**Problem requirements**. The lines below, all of them, should be returned exactly as they appear.

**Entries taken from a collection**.
- - - - -
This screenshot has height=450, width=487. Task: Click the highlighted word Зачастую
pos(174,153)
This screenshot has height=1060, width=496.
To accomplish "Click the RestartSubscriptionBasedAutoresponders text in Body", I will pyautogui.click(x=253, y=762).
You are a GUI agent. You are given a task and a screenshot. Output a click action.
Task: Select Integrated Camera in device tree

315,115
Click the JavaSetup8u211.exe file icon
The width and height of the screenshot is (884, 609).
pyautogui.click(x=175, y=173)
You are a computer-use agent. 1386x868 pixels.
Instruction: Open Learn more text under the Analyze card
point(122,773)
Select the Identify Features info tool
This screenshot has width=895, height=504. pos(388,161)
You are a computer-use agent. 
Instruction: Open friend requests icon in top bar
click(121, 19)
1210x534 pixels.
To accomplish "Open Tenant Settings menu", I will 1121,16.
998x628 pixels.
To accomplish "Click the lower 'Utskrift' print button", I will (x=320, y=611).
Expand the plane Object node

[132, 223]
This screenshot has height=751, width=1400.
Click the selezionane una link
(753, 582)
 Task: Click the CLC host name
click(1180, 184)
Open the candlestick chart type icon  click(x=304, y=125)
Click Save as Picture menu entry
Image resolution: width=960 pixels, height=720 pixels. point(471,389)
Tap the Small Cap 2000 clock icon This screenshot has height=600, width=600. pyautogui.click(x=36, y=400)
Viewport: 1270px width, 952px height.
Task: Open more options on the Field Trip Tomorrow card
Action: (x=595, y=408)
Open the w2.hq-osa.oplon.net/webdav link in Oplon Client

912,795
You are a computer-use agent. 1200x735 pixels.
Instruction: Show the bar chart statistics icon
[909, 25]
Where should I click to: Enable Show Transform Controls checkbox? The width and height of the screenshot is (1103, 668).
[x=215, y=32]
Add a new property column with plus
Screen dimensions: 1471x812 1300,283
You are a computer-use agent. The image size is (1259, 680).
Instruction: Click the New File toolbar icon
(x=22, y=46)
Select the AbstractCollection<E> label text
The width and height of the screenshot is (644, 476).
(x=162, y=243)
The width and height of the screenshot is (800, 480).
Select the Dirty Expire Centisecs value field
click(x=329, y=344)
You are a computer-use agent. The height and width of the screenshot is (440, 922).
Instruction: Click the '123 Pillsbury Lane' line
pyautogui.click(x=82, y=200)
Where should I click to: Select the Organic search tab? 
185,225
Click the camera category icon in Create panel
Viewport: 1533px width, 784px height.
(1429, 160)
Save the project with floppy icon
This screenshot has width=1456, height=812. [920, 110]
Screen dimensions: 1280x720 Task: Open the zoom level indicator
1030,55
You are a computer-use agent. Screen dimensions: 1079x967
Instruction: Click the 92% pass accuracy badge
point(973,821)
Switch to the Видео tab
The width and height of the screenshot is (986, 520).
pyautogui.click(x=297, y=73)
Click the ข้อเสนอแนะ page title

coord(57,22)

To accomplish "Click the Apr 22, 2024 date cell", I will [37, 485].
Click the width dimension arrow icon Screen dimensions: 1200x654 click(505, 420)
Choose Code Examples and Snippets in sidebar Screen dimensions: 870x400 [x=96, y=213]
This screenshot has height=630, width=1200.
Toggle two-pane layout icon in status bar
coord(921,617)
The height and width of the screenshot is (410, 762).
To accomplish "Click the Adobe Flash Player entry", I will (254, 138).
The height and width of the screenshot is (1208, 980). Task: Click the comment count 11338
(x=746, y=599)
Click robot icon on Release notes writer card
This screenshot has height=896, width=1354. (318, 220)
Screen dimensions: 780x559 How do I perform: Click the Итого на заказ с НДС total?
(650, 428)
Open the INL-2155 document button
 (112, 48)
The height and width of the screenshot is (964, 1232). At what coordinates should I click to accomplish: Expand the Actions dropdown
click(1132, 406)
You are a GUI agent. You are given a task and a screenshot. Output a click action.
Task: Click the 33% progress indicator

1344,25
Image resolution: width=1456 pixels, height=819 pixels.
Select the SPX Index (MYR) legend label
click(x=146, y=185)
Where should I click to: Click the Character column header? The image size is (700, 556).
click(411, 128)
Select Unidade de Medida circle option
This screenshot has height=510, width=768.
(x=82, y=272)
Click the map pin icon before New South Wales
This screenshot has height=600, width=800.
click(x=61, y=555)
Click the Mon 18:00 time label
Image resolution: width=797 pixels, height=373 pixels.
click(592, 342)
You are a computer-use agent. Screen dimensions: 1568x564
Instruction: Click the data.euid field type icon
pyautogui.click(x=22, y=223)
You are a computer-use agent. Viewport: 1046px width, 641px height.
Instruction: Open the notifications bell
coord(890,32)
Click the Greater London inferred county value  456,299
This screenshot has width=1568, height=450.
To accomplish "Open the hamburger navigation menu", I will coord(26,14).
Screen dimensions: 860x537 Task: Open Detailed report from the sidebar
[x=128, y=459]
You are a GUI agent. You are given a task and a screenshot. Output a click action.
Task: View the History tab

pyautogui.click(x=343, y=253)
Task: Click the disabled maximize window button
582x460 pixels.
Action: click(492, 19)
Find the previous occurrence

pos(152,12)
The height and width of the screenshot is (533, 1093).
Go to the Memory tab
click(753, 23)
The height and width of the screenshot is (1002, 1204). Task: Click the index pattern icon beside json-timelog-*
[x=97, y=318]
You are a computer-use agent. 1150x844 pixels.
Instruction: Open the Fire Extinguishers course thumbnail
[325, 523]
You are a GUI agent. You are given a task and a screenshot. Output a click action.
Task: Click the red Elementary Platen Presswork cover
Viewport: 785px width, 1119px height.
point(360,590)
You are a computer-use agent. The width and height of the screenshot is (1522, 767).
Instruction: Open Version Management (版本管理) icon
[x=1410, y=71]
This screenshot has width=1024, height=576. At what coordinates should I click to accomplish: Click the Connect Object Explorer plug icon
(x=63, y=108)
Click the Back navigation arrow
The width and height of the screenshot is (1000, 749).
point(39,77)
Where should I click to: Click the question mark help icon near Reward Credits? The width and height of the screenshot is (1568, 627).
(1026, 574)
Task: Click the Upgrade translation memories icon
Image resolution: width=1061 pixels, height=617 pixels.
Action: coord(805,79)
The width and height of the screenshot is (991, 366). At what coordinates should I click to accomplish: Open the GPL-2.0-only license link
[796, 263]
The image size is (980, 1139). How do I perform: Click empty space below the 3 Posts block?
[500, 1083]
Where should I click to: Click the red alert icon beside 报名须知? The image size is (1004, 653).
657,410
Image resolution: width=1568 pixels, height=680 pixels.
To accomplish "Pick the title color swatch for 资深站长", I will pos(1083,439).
- - - - -
**Answer for this exercise**.
This screenshot has height=450, width=487. Task: Click the highlighted word Зачастую
pos(174,153)
This screenshot has height=1060, width=496.
To accomplish "Click the RestartSubscriptionBasedAutoresponders text in Body", I will pyautogui.click(x=253, y=762).
You are a GUI agent. You are given a task and a screenshot. Output a click action.
Task: Select Integrated Camera in device tree

315,115
Click the JavaSetup8u211.exe file icon
The width and height of the screenshot is (884, 609).
pyautogui.click(x=175, y=173)
You are a computer-use agent. 1386x868 pixels.
Instruction: Open Learn more text under the Analyze card
point(122,773)
Select the Identify Features info tool
This screenshot has width=895, height=504. pos(388,161)
You are a computer-use agent. 
Instruction: Open friend requests icon in top bar
click(121, 19)
1210x534 pixels.
To accomplish "Open Tenant Settings menu", I will 1121,16.
998x628 pixels.
To accomplish "Click the lower 'Utskrift' print button", I will (x=320, y=611).
Expand the plane Object node

[132, 223]
This screenshot has height=751, width=1400.
Click the selezionane una link
(753, 582)
 Task: Click the CLC host name
click(1180, 184)
Open the candlestick chart type icon  click(x=304, y=125)
Click Save as Picture menu entry
Image resolution: width=960 pixels, height=720 pixels. point(471,389)
Tap the Small Cap 2000 clock icon This screenshot has height=600, width=600. pyautogui.click(x=36, y=400)
Viewport: 1270px width, 952px height.
Task: Open more options on the Field Trip Tomorrow card
Action: (x=595, y=408)
Open the w2.hq-osa.oplon.net/webdav link in Oplon Client

912,795
You are a computer-use agent. 1200x735 pixels.
Instruction: Show the bar chart statistics icon
[909, 25]
Where should I click to: Enable Show Transform Controls checkbox? The width and height of the screenshot is (1103, 668).
[x=215, y=32]
Add a new property column with plus
Screen dimensions: 1471x812 1300,283
You are a computer-use agent. The image size is (1259, 680).
Instruction: Click the New File toolbar icon
(x=22, y=46)
Select the AbstractCollection<E> label text
The width and height of the screenshot is (644, 476).
(x=162, y=243)
The width and height of the screenshot is (800, 480).
Select the Dirty Expire Centisecs value field
click(x=329, y=344)
You are a computer-use agent. The height and width of the screenshot is (440, 922).
Instruction: Click the '123 Pillsbury Lane' line
pyautogui.click(x=82, y=200)
Where should I click to: Select the Organic search tab? 
185,225
Click the camera category icon in Create panel
Viewport: 1533px width, 784px height.
(1429, 160)
Save the project with floppy icon
This screenshot has width=1456, height=812. [920, 110]
Screen dimensions: 1280x720 Task: Open the zoom level indicator
1030,55
You are a computer-use agent. Screen dimensions: 1079x967
Instruction: Click the 92% pass accuracy badge
point(973,821)
Switch to the Видео tab
The width and height of the screenshot is (986, 520).
pyautogui.click(x=297, y=73)
Click the ข้อเสนอแนะ page title

coord(57,22)

To accomplish "Click the Apr 22, 2024 date cell", I will [37, 485].
Click the width dimension arrow icon Screen dimensions: 1200x654 click(505, 420)
Choose Code Examples and Snippets in sidebar Screen dimensions: 870x400 [x=96, y=213]
This screenshot has height=630, width=1200.
Toggle two-pane layout icon in status bar
coord(921,617)
The height and width of the screenshot is (410, 762).
To accomplish "Click the Adobe Flash Player entry", I will (254, 138).
The height and width of the screenshot is (1208, 980). Task: Click the comment count 11338
(x=746, y=599)
Click robot icon on Release notes writer card
This screenshot has height=896, width=1354. (318, 220)
Screen dimensions: 780x559 How do I perform: Click the Итого на заказ с НДС total?
(650, 428)
Open the INL-2155 document button
 (112, 48)
The height and width of the screenshot is (964, 1232). At what coordinates should I click to accomplish: Expand the Actions dropdown
click(1132, 406)
You are a GUI agent. You are given a task and a screenshot. Output a click action.
Task: Click the 33% progress indicator

1344,25
Image resolution: width=1456 pixels, height=819 pixels.
Select the SPX Index (MYR) legend label
click(x=146, y=185)
Where should I click to: Click the Character column header? The image size is (700, 556).
click(411, 128)
Select Unidade de Medida circle option
This screenshot has height=510, width=768.
(x=82, y=272)
Click the map pin icon before New South Wales
This screenshot has height=600, width=800.
click(x=61, y=555)
Click the Mon 18:00 time label
Image resolution: width=797 pixels, height=373 pixels.
click(592, 342)
You are a computer-use agent. Screen dimensions: 1568x564
Instruction: Click the data.euid field type icon
pyautogui.click(x=22, y=223)
You are a computer-use agent. Viewport: 1046px width, 641px height.
Instruction: Open the notifications bell
coord(890,32)
Click the Greater London inferred county value  456,299
This screenshot has width=1568, height=450.
To accomplish "Open the hamburger navigation menu", I will coord(26,14).
Screen dimensions: 860x537 Task: Open Detailed report from the sidebar
[x=128, y=459]
You are a GUI agent. You are given a task and a screenshot. Output a click action.
Task: View the History tab

pyautogui.click(x=343, y=253)
Task: Click the disabled maximize window button
582x460 pixels.
Action: click(492, 19)
Find the previous occurrence

pos(152,12)
The height and width of the screenshot is (533, 1093).
Go to the Memory tab
click(753, 23)
The height and width of the screenshot is (1002, 1204). Task: Click the index pattern icon beside json-timelog-*
[x=97, y=318]
You are a computer-use agent. 1150x844 pixels.
Instruction: Open the Fire Extinguishers course thumbnail
[325, 523]
You are a GUI agent. You are given a task and a screenshot. Output a click action.
Task: Click the red Elementary Platen Presswork cover
Viewport: 785px width, 1119px height.
point(360,590)
You are a computer-use agent. The width and height of the screenshot is (1522, 767).
Instruction: Open Version Management (版本管理) icon
[x=1410, y=71]
This screenshot has width=1024, height=576. At what coordinates should I click to accomplish: Click the Connect Object Explorer plug icon
(x=63, y=108)
Click the Back navigation arrow
The width and height of the screenshot is (1000, 749).
point(39,77)
Where should I click to: Click the question mark help icon near Reward Credits? The width and height of the screenshot is (1568, 627).
(1026, 574)
Task: Click the Upgrade translation memories icon
Image resolution: width=1061 pixels, height=617 pixels.
Action: coord(805,79)
The width and height of the screenshot is (991, 366). At what coordinates should I click to accomplish: Open the GPL-2.0-only license link
[796, 263]
The image size is (980, 1139). How do I perform: Click empty space below the 3 Posts block?
[500, 1083]
Where should I click to: Click the red alert icon beside 报名须知? The image size is (1004, 653).
657,410
Image resolution: width=1568 pixels, height=680 pixels.
To accomplish "Pick the title color swatch for 资深站长", I will pos(1083,439).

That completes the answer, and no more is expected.